Jagalah hati yang selalu merasa gusar dan tidak tenang ketika bertemu dengan
satu waktu atau bulan yang kita anggap membawa malapetaka. Ingatlah di sisi
kita selalu ada malaikat yang akan mengawasi tindak-tanduk kita.

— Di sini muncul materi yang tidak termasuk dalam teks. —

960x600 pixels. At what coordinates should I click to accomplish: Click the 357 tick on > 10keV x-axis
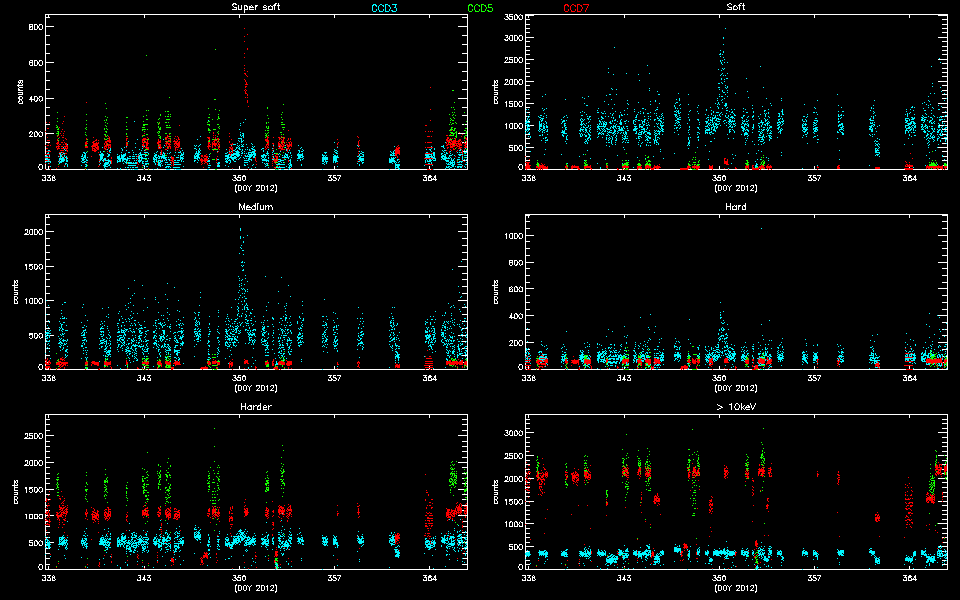coord(815,578)
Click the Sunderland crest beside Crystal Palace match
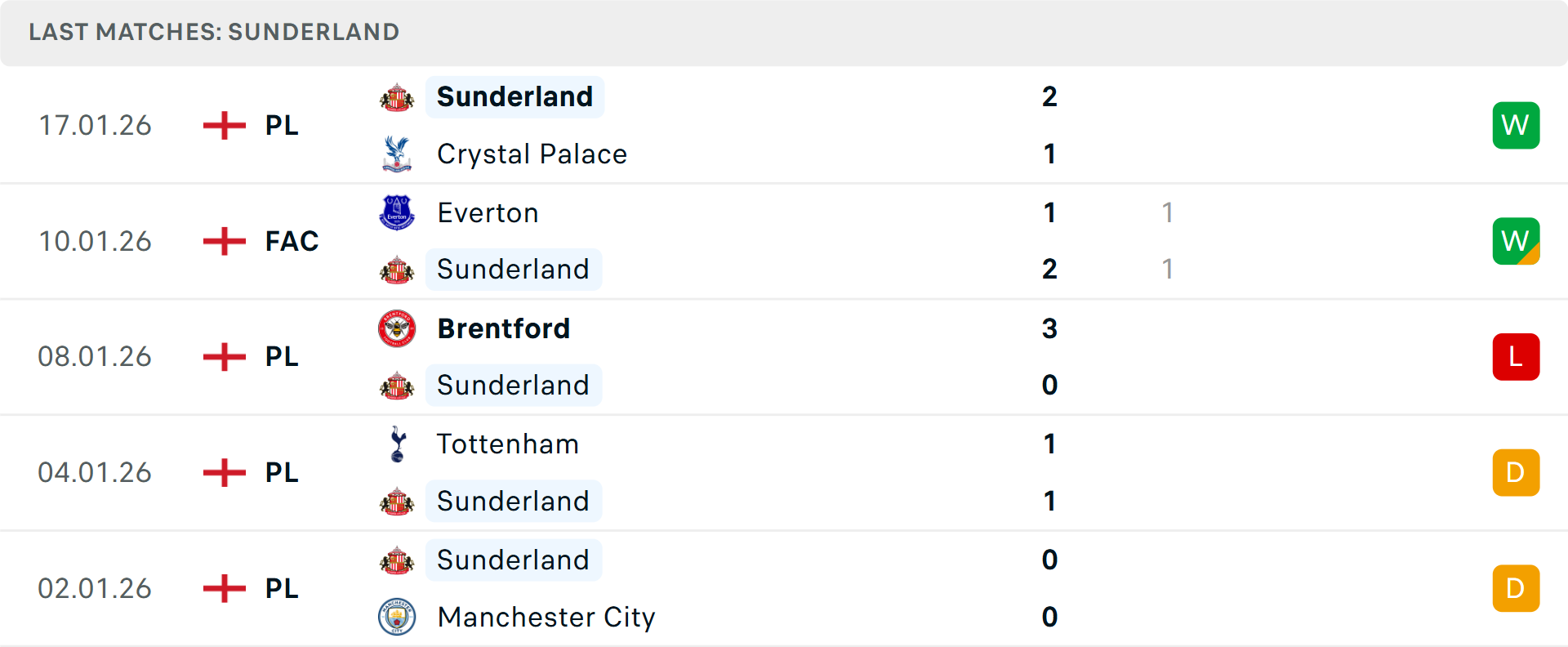 click(x=397, y=96)
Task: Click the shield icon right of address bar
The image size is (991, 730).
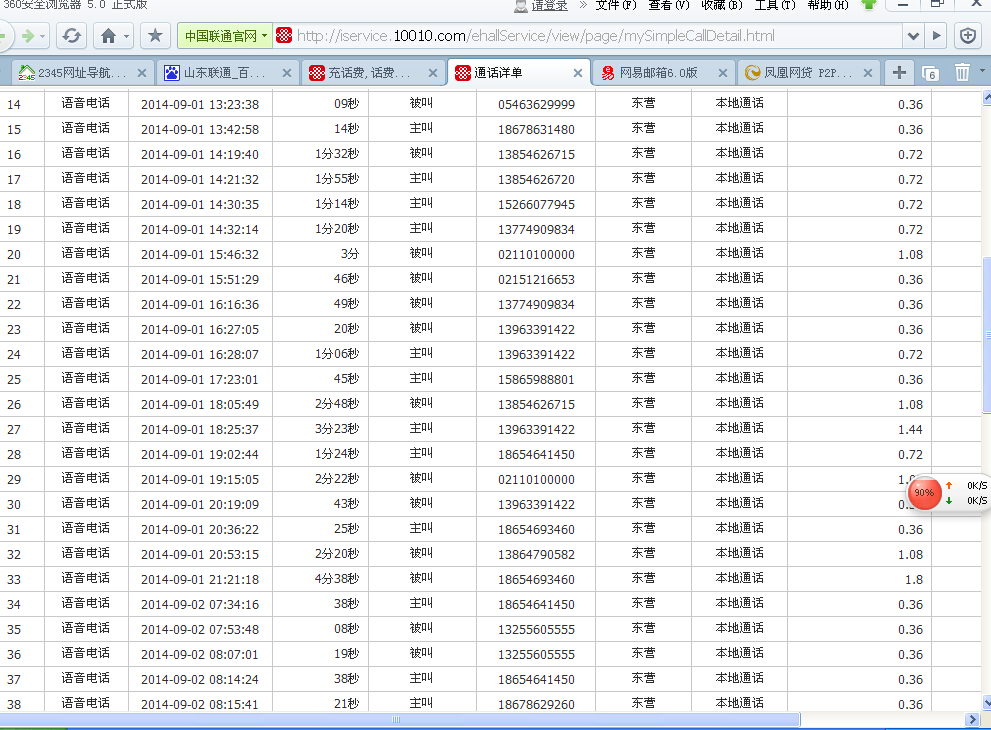Action: (968, 36)
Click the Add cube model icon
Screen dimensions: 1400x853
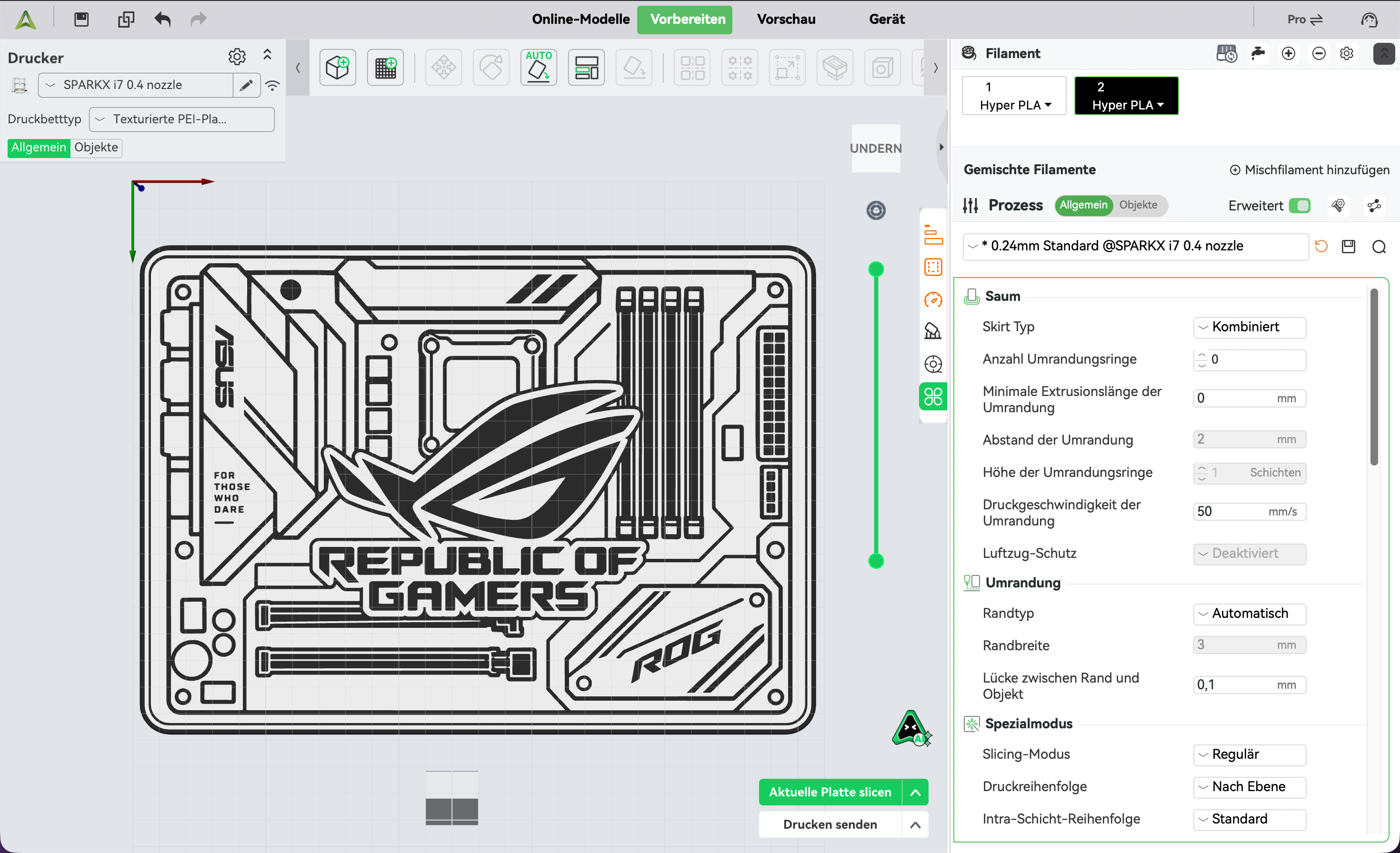pos(338,68)
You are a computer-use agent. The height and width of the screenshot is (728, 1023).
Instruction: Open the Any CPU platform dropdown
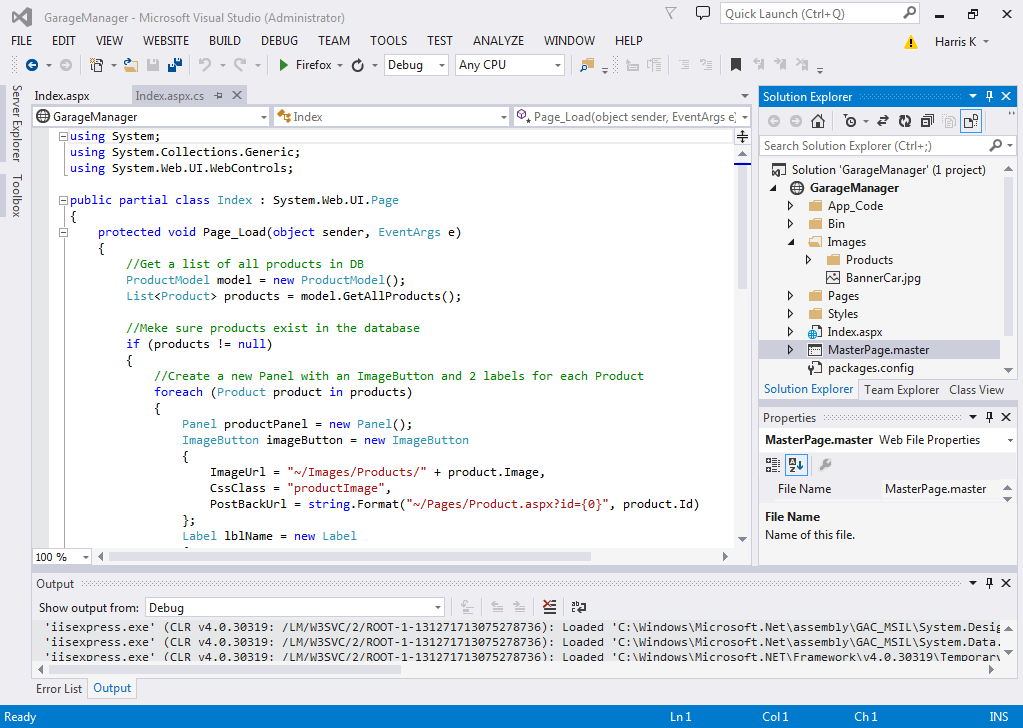click(510, 65)
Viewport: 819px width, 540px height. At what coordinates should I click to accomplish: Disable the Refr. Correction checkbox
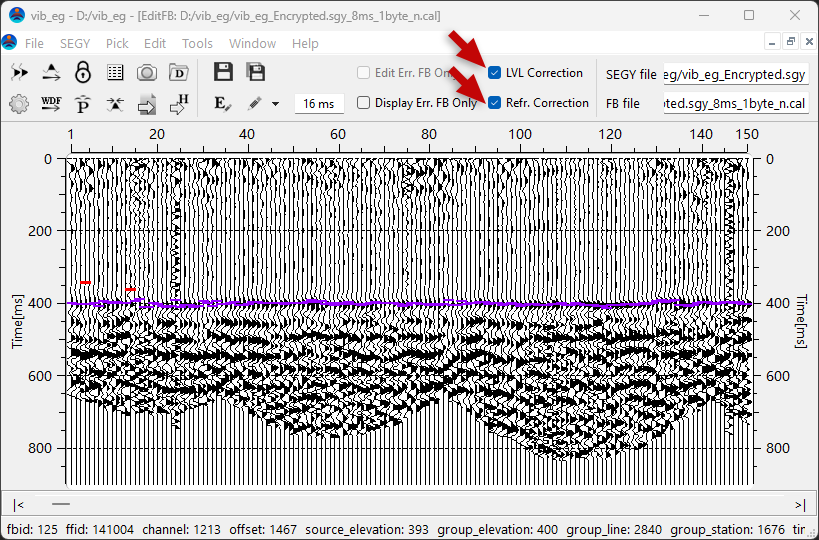495,103
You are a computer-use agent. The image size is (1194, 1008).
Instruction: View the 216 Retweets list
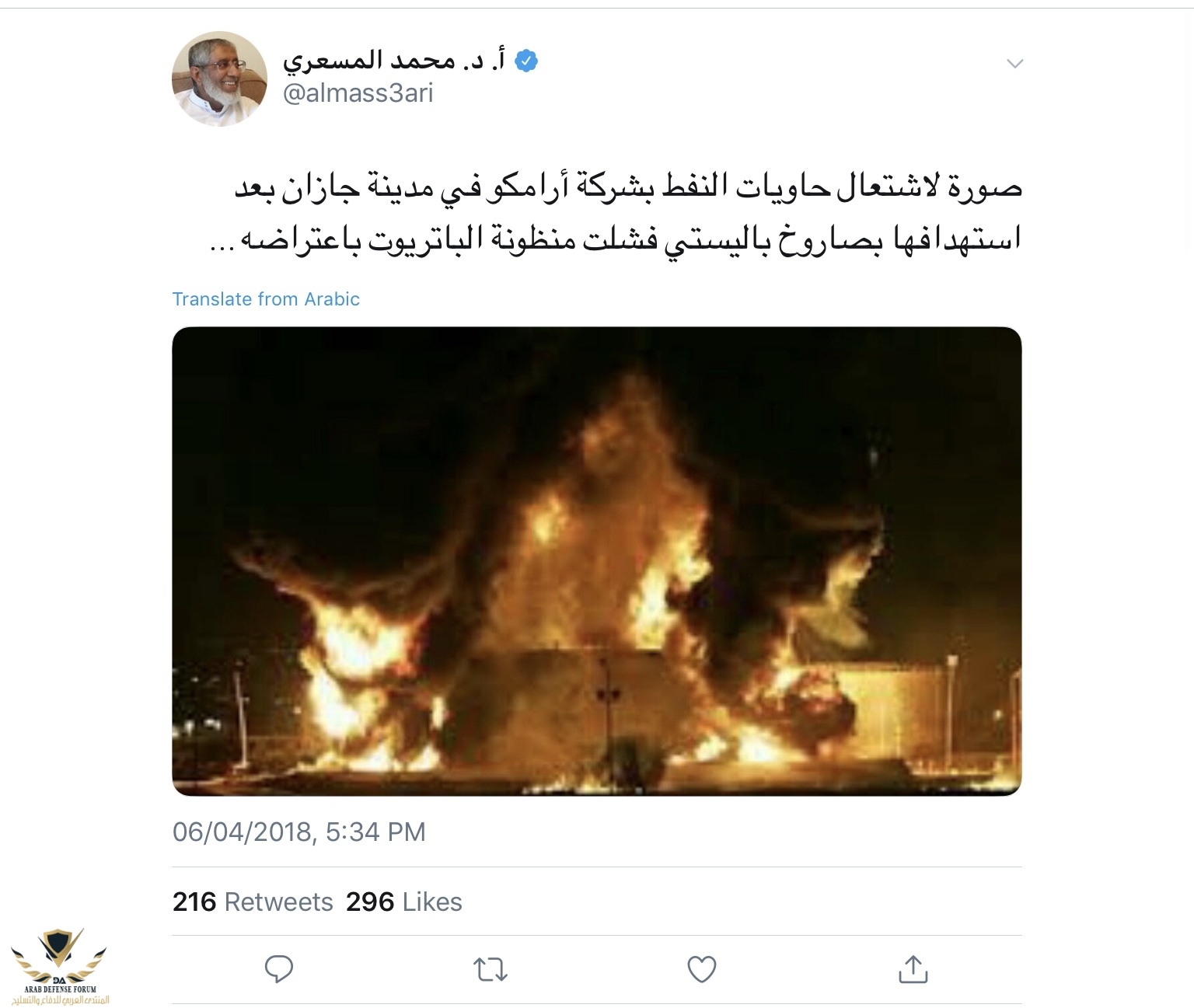[x=253, y=902]
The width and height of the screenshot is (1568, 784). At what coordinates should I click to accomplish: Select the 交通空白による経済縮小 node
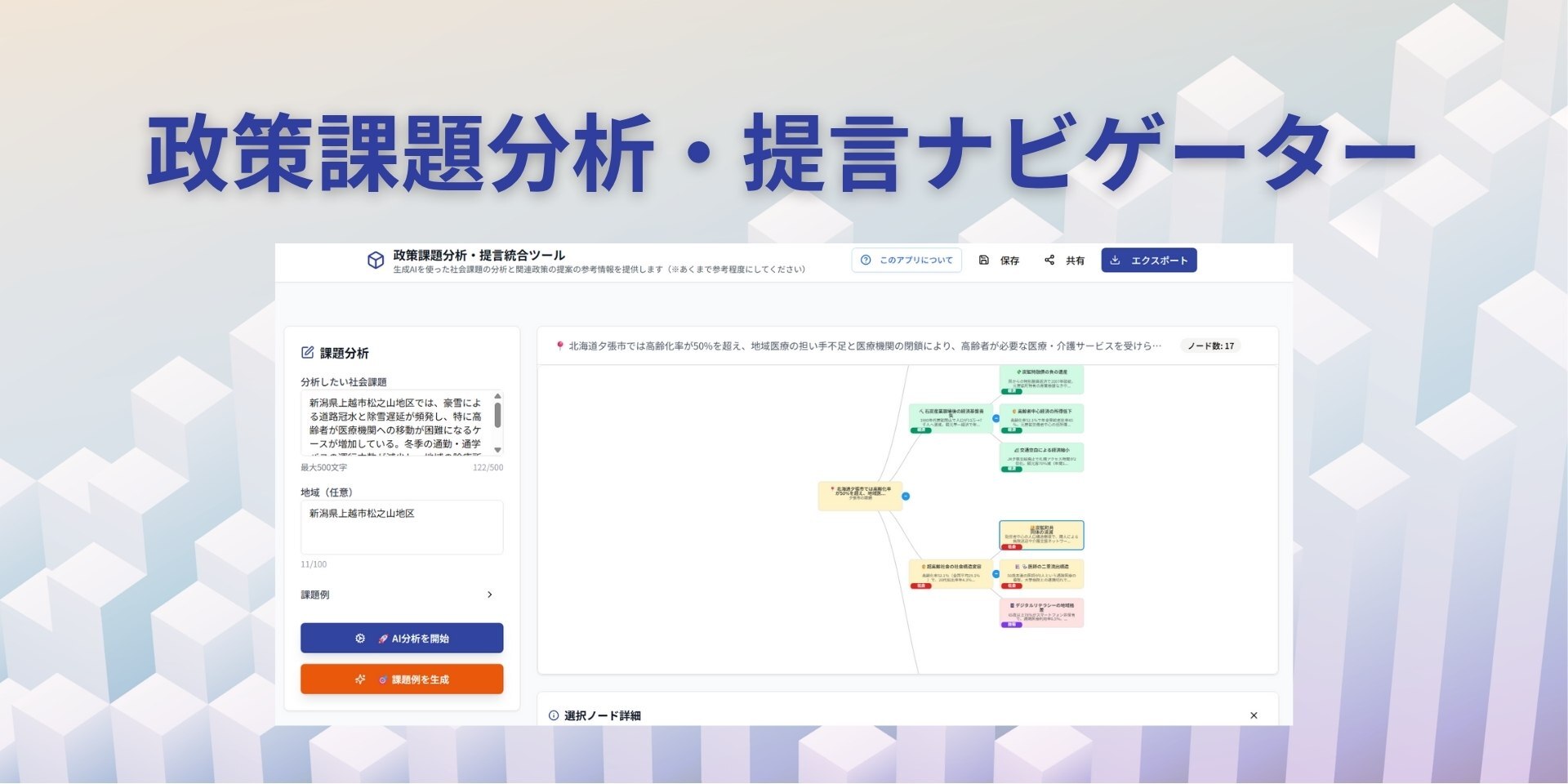1041,457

وَلَقَدْ خَلَقْنَا الْإِنْسَانَ
وَنَعْلَمُ مَا تُوَسْوِسُ بِهِ نَفْسُهُ وَنَحْنُ أَقْرَبُ إِلَيْهِ مِنْ حَبْلِ
الْوَرِيدِ (16) إِذْ يَتَلَقَّى الْمُتَلَقِّيَانِ عَنِ الْيَمِينِ وَعَنِ
الشِّمَالِ قَعِيدٌ (17)
”Dan sesungguhnya Kami telah
menciptakan manusia dan mengetahui apa yang dibisikkan oleh hatinya, dan para
malaikat Kami lebih dekat kepadanya daripada urat lehernya, (yaitu) ketika dua orang
malaikat mencatat amal perbuatannya, seorang duduk di sebelah kanan dan yang
lain duduk di sebelah kiri.” (QS. Qaaf [50] : 16-17)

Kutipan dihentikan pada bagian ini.